Dass Haw in jüdischen Kreisen gelegentlich als Nestbeschmutzer bezeichnet wird, stört ihn nicht. „Selbstverständlich, das jüdische Volk hat ein großes Opfer gebracht, und es war auch nicht das erste. Aber trotzdem muss man Geschichte immer fair betrachten: In jedem, auch dem jüdischen Volk gibt es Verbrecher; all die Verallgemeinerungen – in welche Richtung auch immer; die Philosemiten sind oft die Schlimmsten – verhindern einen offenen Dialog.
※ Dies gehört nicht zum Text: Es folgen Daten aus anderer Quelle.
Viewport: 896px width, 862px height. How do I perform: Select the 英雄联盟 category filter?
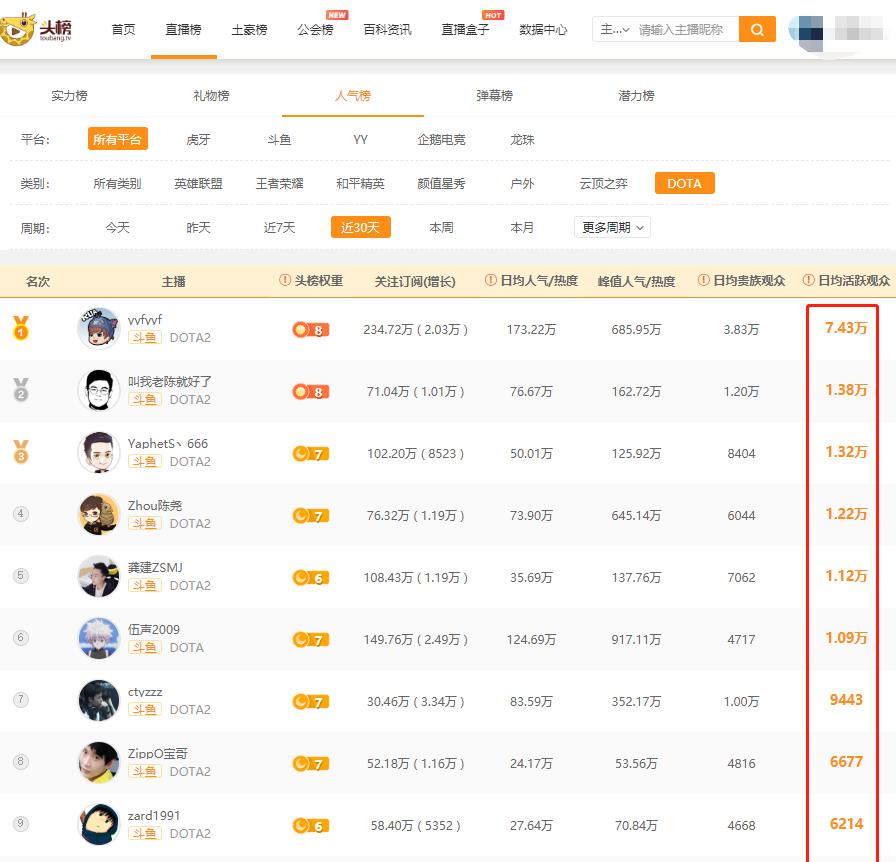coord(198,183)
Und wie wäre es, wenn sich die Deutschen zu der Haltung durchrängen, dass es keine Schande ist, dass sie nie ein einheitlicher Staat waren – ein Trauma, das weit in die Geschichte zurückreicht –, sondern dass die Vielfalt gerade ihr Kapital ist?“

Vielleicht, so hofft Haw, könnte durch eine solche Geschichtsbetrachtung irgendwann Normalität zwischen Juden und Nichtjuden einkehren; „Oh ja, ich weiß, Normalität fürchten all jene, die sich in ihrer Opferhaltung vergraben und ihre Ressentiments pflegen wollen, am allermeisten!“ Trotzdem: Er wünscht sich ein unkompliziertes Zusammenleben und kommt der Frage nach einer zu starken Abgrenzung durch die Gründung eines speziell jüdischen Theaters gleich im nächsten Atemzug zuvor: „Dann müsste ich – und das wünsche ich mir – das Schachar nicht mehr Jüdisches Theater nennen.“

Was er – abgesehen von der Erschaffung einer Kommunikationsstätte – durch seine Inszenierungen bewirken will? „Ich will zeigen, dass sich jüdische Kultur nicht nur im Grauen erschöpft: Sie ist reichhaltig und lebendig; zeitgenössische Theaterschreiber befassen sich sowohl mit universellen Alltags- und Beziehungsfragen als auch mit dem Umgang der Juden mit ihrer eigenen Traditionen.“

Auf dem Programm des Herbsthalbjahres stehen – neben einer Band, die eine Klezmer-Swing-Mischung präsentiert – ein Soloprogramm des israelischen Schauspielers Alexander Fisz, die Aufführung von Haws Stück Land unter, ein Auftritt von Yaron Goldstein und Berit Fromm in der Komödie Zoff im Paradies; für eine fernere Spielzeit angedacht ist eine Aufführung von Brechts Dreigro-schenoper auf Jiddisch... ein gemischtes Programm eben, das die Zuschauer nach der Vorstellung bei koscheren Speisen zusammenbringen und langfristig mit in eine dereinst zu findende eigene Schachar-Spielstätte ziehen soll. Aber das kann noch dauern, sagt Haw. Und das macht ja auch nix.